### EXERCISE
All of the data needs to be repeated exactly.

= = = =

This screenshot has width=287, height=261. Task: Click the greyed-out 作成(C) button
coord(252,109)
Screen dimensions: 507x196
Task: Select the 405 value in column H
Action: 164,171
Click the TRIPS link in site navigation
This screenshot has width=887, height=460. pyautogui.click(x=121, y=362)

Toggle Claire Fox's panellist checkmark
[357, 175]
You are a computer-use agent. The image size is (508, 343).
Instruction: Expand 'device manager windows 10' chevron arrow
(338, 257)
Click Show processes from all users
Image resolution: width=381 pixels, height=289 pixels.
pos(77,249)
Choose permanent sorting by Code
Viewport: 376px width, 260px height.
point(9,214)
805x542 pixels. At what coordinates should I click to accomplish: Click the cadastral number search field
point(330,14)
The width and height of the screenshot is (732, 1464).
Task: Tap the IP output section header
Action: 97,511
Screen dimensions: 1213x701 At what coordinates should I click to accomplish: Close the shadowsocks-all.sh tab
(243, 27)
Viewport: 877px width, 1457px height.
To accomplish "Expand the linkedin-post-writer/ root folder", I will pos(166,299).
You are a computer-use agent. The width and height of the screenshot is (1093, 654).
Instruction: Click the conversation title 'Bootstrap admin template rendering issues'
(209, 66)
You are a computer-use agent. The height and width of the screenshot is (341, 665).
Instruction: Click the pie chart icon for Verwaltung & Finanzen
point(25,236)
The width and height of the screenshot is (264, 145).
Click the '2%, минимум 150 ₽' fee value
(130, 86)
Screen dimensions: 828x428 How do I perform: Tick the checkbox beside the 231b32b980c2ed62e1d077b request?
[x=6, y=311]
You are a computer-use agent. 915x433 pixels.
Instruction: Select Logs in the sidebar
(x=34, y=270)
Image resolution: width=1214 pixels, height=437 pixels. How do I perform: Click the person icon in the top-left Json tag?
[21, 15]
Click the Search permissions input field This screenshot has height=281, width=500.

= = = =

### RESPONSE AREA
This screenshot has width=287, height=261. Task: Click the greyed-out 作成(C) button
coord(252,109)
Screen dimensions: 507x196
Task: Select the 405 value in column H
Action: 164,171
Click the TRIPS link in site navigation
This screenshot has width=887, height=460. pyautogui.click(x=121, y=362)

Toggle Claire Fox's panellist checkmark
[357, 175]
You are a computer-use agent. The image size is (508, 343).
Instruction: Expand 'device manager windows 10' chevron arrow
(338, 257)
Click Show processes from all users
Image resolution: width=381 pixels, height=289 pixels.
pos(77,249)
Choose permanent sorting by Code
Viewport: 376px width, 260px height.
point(9,214)
805x542 pixels. At what coordinates should I click to accomplish: Click the cadastral number search field
point(330,14)
The width and height of the screenshot is (732, 1464).
Task: Tap the IP output section header
Action: 97,511
Screen dimensions: 1213x701 At what coordinates should I click to accomplish: Close the shadowsocks-all.sh tab
(243, 27)
Viewport: 877px width, 1457px height.
To accomplish "Expand the linkedin-post-writer/ root folder", I will pos(166,299).
You are a computer-use agent. The width and height of the screenshot is (1093, 654).
Instruction: Click the conversation title 'Bootstrap admin template rendering issues'
(209, 66)
You are a computer-use agent. The height and width of the screenshot is (341, 665).
Instruction: Click the pie chart icon for Verwaltung & Finanzen
point(25,236)
The width and height of the screenshot is (264, 145).
Click the '2%, минимум 150 ₽' fee value
(130, 86)
Screen dimensions: 828x428 How do I perform: Tick the checkbox beside the 231b32b980c2ed62e1d077b request?
[x=6, y=311]
You are a computer-use agent. 915x433 pixels.
Instruction: Select Logs in the sidebar
(x=34, y=270)
Image resolution: width=1214 pixels, height=437 pixels. How do I perform: Click the person icon in the top-left Json tag?
[21, 15]
Click the Search permissions input field This screenshot has height=281, width=500.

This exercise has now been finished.